Several implementations exist that implement this functionality, and this implementation is fairly similar to the other ones. For reference, we're listing the other implementations here:

While generally it's preferred to use existing implementations, since it reduces duplicate code and makes stronger communities, in this project's case it was decided to forego extending and working on the existing implementations. Several factors were considered, and a short summary of the key points of that decision are listed below.

Speed is a significant factor. Interpreted languages have come a long way and are highly performant, especially if properly used. However, there is a significant cost of provisioning cloud nodes that have increased base storage costs due to the inclusion of libraries of interpreted languages.
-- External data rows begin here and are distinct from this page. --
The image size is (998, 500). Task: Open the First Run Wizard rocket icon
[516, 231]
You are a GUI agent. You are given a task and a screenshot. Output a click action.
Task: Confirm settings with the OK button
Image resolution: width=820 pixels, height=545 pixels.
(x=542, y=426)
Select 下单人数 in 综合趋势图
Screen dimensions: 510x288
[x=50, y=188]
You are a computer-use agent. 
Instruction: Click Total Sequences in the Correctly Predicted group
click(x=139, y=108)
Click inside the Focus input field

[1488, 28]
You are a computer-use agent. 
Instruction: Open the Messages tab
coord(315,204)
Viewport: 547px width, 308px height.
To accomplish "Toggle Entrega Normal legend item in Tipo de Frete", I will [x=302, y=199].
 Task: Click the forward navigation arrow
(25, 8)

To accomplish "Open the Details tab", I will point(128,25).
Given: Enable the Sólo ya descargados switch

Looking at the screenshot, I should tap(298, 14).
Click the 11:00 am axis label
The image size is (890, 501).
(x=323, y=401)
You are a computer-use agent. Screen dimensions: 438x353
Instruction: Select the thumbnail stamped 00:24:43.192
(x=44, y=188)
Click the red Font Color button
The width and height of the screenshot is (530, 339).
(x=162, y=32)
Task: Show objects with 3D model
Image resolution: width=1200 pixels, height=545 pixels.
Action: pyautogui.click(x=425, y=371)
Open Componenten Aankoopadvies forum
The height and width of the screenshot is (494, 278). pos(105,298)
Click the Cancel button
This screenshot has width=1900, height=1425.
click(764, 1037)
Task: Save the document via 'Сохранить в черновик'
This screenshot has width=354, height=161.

Since we expect people to prefer cloud nodes are minimal in size, having interpreted language libraries just for the sake of a cloud initialization script makes little sense, and we can reduce the storage need and copy times of cloud images significantly.

Language choice is a minor factor. Generally languages that have good exception handling are preferred. Since execution speed and low complexity are preferred for installation and boot-time critical tasks, lots of libraries should be avoided, as robustness is critical. Missed python exceptions could cause cloud-init execution to halt, resulting in an unusable cloud host, which is to be avoided at all cost. The drawbacks of C being fairly sparse are known, and debugging tools compensate for that.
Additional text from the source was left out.